[Exercise input start]

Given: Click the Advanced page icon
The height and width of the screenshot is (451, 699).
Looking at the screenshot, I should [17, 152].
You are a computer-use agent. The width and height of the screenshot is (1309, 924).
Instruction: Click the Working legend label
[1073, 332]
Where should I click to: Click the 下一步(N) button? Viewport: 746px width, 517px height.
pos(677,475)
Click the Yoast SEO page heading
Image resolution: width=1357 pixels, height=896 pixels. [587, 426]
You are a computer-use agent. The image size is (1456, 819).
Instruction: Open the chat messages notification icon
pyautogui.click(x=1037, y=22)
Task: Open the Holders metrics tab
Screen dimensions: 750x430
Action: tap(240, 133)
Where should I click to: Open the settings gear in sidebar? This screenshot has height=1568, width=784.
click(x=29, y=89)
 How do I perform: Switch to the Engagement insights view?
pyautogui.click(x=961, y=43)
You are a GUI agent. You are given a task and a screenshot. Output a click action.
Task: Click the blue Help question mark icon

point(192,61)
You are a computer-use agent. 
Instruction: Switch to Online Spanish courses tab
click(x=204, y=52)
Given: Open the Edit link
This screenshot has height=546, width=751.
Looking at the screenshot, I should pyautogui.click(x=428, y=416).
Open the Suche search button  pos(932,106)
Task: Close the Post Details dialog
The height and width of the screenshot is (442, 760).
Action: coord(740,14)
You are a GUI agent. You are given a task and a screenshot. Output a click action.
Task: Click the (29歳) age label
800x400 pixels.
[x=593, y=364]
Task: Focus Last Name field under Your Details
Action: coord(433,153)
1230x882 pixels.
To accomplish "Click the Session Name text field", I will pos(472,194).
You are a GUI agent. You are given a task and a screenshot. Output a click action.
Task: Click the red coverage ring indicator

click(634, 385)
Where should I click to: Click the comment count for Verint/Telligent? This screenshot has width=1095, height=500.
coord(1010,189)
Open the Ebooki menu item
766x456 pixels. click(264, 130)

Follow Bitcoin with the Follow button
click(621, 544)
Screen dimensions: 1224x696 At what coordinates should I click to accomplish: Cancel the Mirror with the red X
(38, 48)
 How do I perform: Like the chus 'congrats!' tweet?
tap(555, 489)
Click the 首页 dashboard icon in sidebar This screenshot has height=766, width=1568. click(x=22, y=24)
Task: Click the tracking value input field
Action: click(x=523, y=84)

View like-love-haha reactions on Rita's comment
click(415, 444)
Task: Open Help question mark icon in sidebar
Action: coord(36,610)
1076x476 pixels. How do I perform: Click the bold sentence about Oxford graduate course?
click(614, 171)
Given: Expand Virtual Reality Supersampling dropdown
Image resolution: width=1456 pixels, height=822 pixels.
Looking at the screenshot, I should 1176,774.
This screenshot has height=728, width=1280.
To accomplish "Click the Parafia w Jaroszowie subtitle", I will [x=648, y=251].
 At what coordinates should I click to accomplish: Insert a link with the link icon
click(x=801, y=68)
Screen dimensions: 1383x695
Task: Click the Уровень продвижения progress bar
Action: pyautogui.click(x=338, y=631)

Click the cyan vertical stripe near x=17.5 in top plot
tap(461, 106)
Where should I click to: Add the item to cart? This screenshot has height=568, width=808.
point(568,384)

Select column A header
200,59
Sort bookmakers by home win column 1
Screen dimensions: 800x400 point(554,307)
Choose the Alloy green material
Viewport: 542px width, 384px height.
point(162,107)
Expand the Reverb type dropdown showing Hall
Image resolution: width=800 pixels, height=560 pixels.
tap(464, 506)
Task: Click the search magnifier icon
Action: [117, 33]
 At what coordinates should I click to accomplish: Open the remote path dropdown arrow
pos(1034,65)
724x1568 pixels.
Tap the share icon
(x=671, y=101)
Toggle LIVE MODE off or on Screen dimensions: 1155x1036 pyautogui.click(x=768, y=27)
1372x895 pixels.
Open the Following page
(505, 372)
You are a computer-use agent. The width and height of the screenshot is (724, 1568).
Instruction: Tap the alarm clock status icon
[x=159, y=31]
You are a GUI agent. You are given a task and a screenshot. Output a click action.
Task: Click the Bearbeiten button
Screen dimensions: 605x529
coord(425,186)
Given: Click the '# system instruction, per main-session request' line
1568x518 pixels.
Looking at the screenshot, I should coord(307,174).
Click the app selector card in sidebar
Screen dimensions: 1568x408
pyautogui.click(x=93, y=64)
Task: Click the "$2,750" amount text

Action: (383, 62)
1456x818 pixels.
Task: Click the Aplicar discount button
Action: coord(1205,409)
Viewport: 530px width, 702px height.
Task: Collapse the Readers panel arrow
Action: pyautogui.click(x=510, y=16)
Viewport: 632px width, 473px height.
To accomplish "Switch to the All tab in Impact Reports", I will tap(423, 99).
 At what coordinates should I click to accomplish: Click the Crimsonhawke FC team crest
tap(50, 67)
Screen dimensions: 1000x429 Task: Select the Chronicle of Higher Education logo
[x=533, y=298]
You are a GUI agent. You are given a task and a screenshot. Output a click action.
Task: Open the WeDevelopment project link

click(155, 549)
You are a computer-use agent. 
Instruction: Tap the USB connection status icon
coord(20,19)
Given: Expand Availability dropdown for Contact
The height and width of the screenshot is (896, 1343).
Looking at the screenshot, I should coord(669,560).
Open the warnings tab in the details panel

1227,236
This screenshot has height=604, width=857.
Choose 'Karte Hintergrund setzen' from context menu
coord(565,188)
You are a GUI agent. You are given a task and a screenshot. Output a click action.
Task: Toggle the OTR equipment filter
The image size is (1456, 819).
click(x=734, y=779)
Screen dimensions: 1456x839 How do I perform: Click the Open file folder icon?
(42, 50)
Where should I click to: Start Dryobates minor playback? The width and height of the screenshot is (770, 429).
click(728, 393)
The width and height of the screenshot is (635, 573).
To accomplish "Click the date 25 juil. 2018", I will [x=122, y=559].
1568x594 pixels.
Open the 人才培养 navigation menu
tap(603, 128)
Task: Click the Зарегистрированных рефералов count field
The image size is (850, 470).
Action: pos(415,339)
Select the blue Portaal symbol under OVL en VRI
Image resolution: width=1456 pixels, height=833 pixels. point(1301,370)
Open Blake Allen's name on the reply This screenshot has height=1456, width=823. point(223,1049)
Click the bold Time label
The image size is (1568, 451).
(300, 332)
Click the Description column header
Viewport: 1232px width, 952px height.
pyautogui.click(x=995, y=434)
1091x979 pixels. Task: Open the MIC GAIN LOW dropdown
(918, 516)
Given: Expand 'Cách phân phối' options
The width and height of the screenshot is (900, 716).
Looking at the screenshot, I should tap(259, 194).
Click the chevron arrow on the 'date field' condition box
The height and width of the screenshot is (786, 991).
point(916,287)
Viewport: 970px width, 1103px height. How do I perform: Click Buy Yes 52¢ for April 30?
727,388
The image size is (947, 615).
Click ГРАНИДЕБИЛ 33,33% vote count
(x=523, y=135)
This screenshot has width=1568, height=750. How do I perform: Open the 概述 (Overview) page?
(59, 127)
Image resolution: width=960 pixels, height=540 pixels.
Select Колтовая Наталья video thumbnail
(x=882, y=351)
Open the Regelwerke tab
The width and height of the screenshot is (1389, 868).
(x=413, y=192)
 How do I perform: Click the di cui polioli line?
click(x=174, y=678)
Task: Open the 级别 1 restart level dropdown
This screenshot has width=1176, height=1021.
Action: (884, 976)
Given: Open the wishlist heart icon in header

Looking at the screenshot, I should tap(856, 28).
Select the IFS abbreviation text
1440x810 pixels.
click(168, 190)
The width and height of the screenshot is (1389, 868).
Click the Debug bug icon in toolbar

[Exercise input end]

Set task: Put every line above into a Markdown table with the columns No. and Text, numbering the rows in order and leaving out blank lines.

Solution below:
| No. | Text |
|---|---|
| 1 | Given: Click the Advanced page icon |
| 2 | The height and width of the screenshot is (451, 699). |
| 3 | Looking at the screenshot, I should [17, 152]. |
| 4 | You are a computer-use agent. The width and height of the screenshot is (1309, 924). |
| 5 | Instruction: Click the Working legend label |
| 6 | [1073, 332] |
| 7 | Where should I click to: Click the 下一步(N) button? Viewport: 746px width, 517px height. |
| 8 | pos(677,475) |
| 9 | Click the Yoast SEO page heading |
| 10 | Image resolution: width=1357 pixels, height=896 pixels. [587, 426] |
| 11 | You are a computer-use agent. The image size is (1456, 819). |
| 12 | Instruction: Open the chat messages notification icon |
| 13 | pyautogui.click(x=1037, y=22) |
| 14 | Task: Open the Holders metrics tab |
| 15 | Screen dimensions: 750x430 |
| 16 | Action: tap(240, 133) |
| 17 | Where should I click to: Open the settings gear in sidebar? This screenshot has height=1568, width=784. |
| 18 | click(x=29, y=89) |
| 19 |  How do I perform: Switch to the Engagement insights view? |
| 20 | pyautogui.click(x=961, y=43) |
| 21 | You are a GUI agent. You are given a task and a screenshot. Output a click action. |
| 22 | Task: Click the blue Help question mark icon |
| 23 | point(192,61) |
| 24 | You are a computer-use agent.  |
| 25 | Instruction: Switch to Online Spanish courses tab |
| 26 | click(x=204, y=52) |
| 27 | Given: Open the Edit link |
| 28 | This screenshot has height=546, width=751. |
| 29 | Looking at the screenshot, I should pyautogui.click(x=428, y=416). |
| 30 | Open the Suche search button  pos(932,106) |
| 31 | Task: Close the Post Details dialog |
| 32 | The height and width of the screenshot is (442, 760). |
| 33 | Action: coord(740,14) |
| 34 | You are a GUI agent. You are given a task and a screenshot. Output a click action. |
| 35 | Task: Click the (29歳) age label |
| 36 | 800x400 pixels. |
| 37 | [x=593, y=364] |
| 38 | Task: Focus Last Name field under Your Details |
| 39 | Action: coord(433,153) |
| 40 | 1230x882 pixels. |
| 41 | To accomplish "Click the Session Name text field", I will pos(472,194). |
| 42 | You are a GUI agent. You are given a task and a screenshot. Output a click action. |
| 43 | Task: Click the red coverage ring indicator |
| 44 | click(634, 385) |
| 45 | Where should I click to: Click the comment count for Verint/Telligent? This screenshot has width=1095, height=500. |
| 46 | coord(1010,189) |
| 47 | Open the Ebooki menu item |
| 48 | 766x456 pixels. click(264, 130) |
| 49 | Follow Bitcoin with the Follow button |
| 50 | click(621, 544) |
| 51 | Screen dimensions: 1224x696 At what coordinates should I click to accomplish: Cancel the Mirror with the red X |
| 52 | (38, 48) |
| 53 |  How do I perform: Like the chus 'congrats!' tweet? |
| 54 | tap(555, 489) |
| 55 | Click the 首页 dashboard icon in sidebar This screenshot has height=766, width=1568. click(x=22, y=24) |
| 56 | Task: Click the tracking value input field |
| 57 | Action: click(x=523, y=84) |
| 58 | View like-love-haha reactions on Rita's comment |
| 59 | click(415, 444) |
| 60 | Task: Open Help question mark icon in sidebar |
| 61 | Action: coord(36,610) |
| 62 | 1076x476 pixels. How do I perform: Click the bold sentence about Oxford graduate course? |
| 63 | click(614, 171) |
| 64 | Given: Expand Virtual Reality Supersampling dropdown |
| 65 | Image resolution: width=1456 pixels, height=822 pixels. |
| 66 | Looking at the screenshot, I should 1176,774. |
| 67 | This screenshot has height=728, width=1280. |
| 68 | To accomplish "Click the Parafia w Jaroszowie subtitle", I will [x=648, y=251]. |
| 69 |  At what coordinates should I click to accomplish: Insert a link with the link icon |
| 70 | click(x=801, y=68) |
| 71 | Screen dimensions: 1383x695 |
| 72 | Task: Click the Уровень продвижения progress bar |
| 73 | Action: pyautogui.click(x=338, y=631) |
| 74 | Click the cyan vertical stripe near x=17.5 in top plot |
| 75 | tap(461, 106) |
| 76 | Where should I click to: Add the item to cart? This screenshot has height=568, width=808. |
| 77 | point(568,384) |
| 78 | Select column A header |
| 79 | 200,59 |
| 80 | Sort bookmakers by home win column 1 |
| 81 | Screen dimensions: 800x400 point(554,307) |
| 82 | Choose the Alloy green material |
| 83 | Viewport: 542px width, 384px height. |
| 84 | point(162,107) |
| 85 | Expand the Reverb type dropdown showing Hall |
| 86 | Image resolution: width=800 pixels, height=560 pixels. |
| 87 | tap(464, 506) |
| 88 | Task: Click the search magnifier icon |
| 89 | Action: [117, 33] |
| 90 |  At what coordinates should I click to accomplish: Open the remote path dropdown arrow |
| 91 | pos(1034,65) |
| 92 | 724x1568 pixels. |
| 93 | Tap the share icon |
| 94 | (x=671, y=101) |
| 95 | Toggle LIVE MODE off or on Screen dimensions: 1155x1036 pyautogui.click(x=768, y=27) |
| 96 | 1372x895 pixels. |
| 97 | Open the Following page |
| 98 | (505, 372) |
| 99 | You are a computer-use agent. The width and height of the screenshot is (724, 1568). |
| 100 | Instruction: Tap the alarm clock status icon |
| 101 | [x=159, y=31] |
| 102 | You are a GUI agent. You are given a task and a screenshot. Output a click action. |
| 103 | Task: Click the Bearbeiten button |
| 104 | Screen dimensions: 605x529 |
| 105 | coord(425,186) |
| 106 | Given: Click the '# system instruction, per main-session request' line |
| 107 | 1568x518 pixels. |
| 108 | Looking at the screenshot, I should coord(307,174). |
| 109 | Click the app selector card in sidebar |
| 110 | Screen dimensions: 1568x408 |
| 111 | pyautogui.click(x=93, y=64) |
| 112 | Task: Click the "$2,750" amount text |
| 113 | Action: (383, 62) |
| 114 | 1456x818 pixels. |
| 115 | Task: Click the Aplicar discount button |
| 116 | Action: coord(1205,409) |
| 117 | Viewport: 530px width, 702px height. |
| 118 | Task: Collapse the Readers panel arrow |
| 119 | Action: pyautogui.click(x=510, y=16) |
| 120 | Viewport: 632px width, 473px height. |
| 121 | To accomplish "Switch to the All tab in Impact Reports", I will tap(423, 99). |
| 122 |  At what coordinates should I click to accomplish: Click the Crimsonhawke FC team crest |
| 123 | tap(50, 67) |
| 124 | Screen dimensions: 1000x429 Task: Select the Chronicle of Higher Education logo |
| 125 | [x=533, y=298] |
| 126 | You are a GUI agent. You are given a task and a screenshot. Output a click action. |
| 127 | Task: Open the WeDevelopment project link |
| 128 | click(155, 549) |
| 129 | You are a computer-use agent.  |
| 130 | Instruction: Tap the USB connection status icon |
| 131 | coord(20,19) |
| 132 | Given: Expand Availability dropdown for Contact |
| 133 | The height and width of the screenshot is (896, 1343). |
| 134 | Looking at the screenshot, I should coord(669,560). |
| 135 | Open the warnings tab in the details panel |
| 136 | 1227,236 |
| 137 | This screenshot has height=604, width=857. |
| 138 | Choose 'Karte Hintergrund setzen' from context menu |
| 139 | coord(565,188) |
| 140 | You are a GUI agent. You are given a task and a screenshot. Output a click action. |
| 141 | Task: Toggle the OTR equipment filter |
| 142 | The image size is (1456, 819). |
| 143 | click(x=734, y=779) |
| 144 | Screen dimensions: 1456x839 How do I perform: Click the Open file folder icon? |
| 145 | (42, 50) |
| 146 | Where should I click to: Start Dryobates minor playback? The width and height of the screenshot is (770, 429). |
| 147 | click(728, 393) |
| 148 | The width and height of the screenshot is (635, 573). |
| 149 | To accomplish "Click the date 25 juil. 2018", I will [x=122, y=559]. |
| 150 | 1568x594 pixels. |
| 151 | Open the 人才培养 navigation menu |
| 152 | tap(603, 128) |
| 153 | Task: Click the Зарегистрированных рефералов count field |
| 154 | The image size is (850, 470). |
| 155 | Action: pos(415,339) |
| 156 | Select the blue Portaal symbol under OVL en VRI |
| 157 | Image resolution: width=1456 pixels, height=833 pixels. point(1301,370) |
| 158 | Open Blake Allen's name on the reply This screenshot has height=1456, width=823. point(223,1049) |
| 159 | Click the bold Time label |
| 160 | The image size is (1568, 451). |
| 161 | (300, 332) |
| 162 | Click the Description column header |
| 163 | Viewport: 1232px width, 952px height. |
| 164 | pyautogui.click(x=995, y=434) |
| 165 | 1091x979 pixels. Task: Open the MIC GAIN LOW dropdown |
| 166 | (918, 516) |
| 167 | Given: Expand 'Cách phân phối' options |
| 168 | The width and height of the screenshot is (900, 716). |
| 169 | Looking at the screenshot, I should tap(259, 194). |
| 170 | Click the chevron arrow on the 'date field' condition box |
| 171 | The height and width of the screenshot is (786, 991). |
| 172 | point(916,287) |
| 173 | Viewport: 970px width, 1103px height. How do I perform: Click Buy Yes 52¢ for April 30? |
| 174 | 727,388 |
| 175 | The image size is (947, 615). |
| 176 | Click ГРАНИДЕБИЛ 33,33% vote count |
| 177 | (x=523, y=135) |
| 178 | This screenshot has width=1568, height=750. How do I perform: Open the 概述 (Overview) page? |
| 179 | (59, 127) |
| 180 | Image resolution: width=960 pixels, height=540 pixels. |
| 181 | Select Колтовая Наталья video thumbnail |
| 182 | (x=882, y=351) |
| 183 | Open the Regelwerke tab |
| 184 | The width and height of the screenshot is (1389, 868). |
| 185 | (x=413, y=192) |
| 186 |  How do I perform: Click the di cui polioli line? |
| 187 | click(x=174, y=678) |
| 188 | Task: Open the 级别 1 restart level dropdown |
| 189 | This screenshot has width=1176, height=1021. |
| 190 | Action: (884, 976) |
| 191 | Given: Open the wishlist heart icon in header |
| 192 | Looking at the screenshot, I should tap(856, 28). |
| 193 | Select the IFS abbreviation text |
| 194 | 1440x810 pixels. |
| 195 | click(168, 190) |
| 196 | The width and height of the screenshot is (1389, 868). |
| 197 | Click the Debug bug icon in toolbar |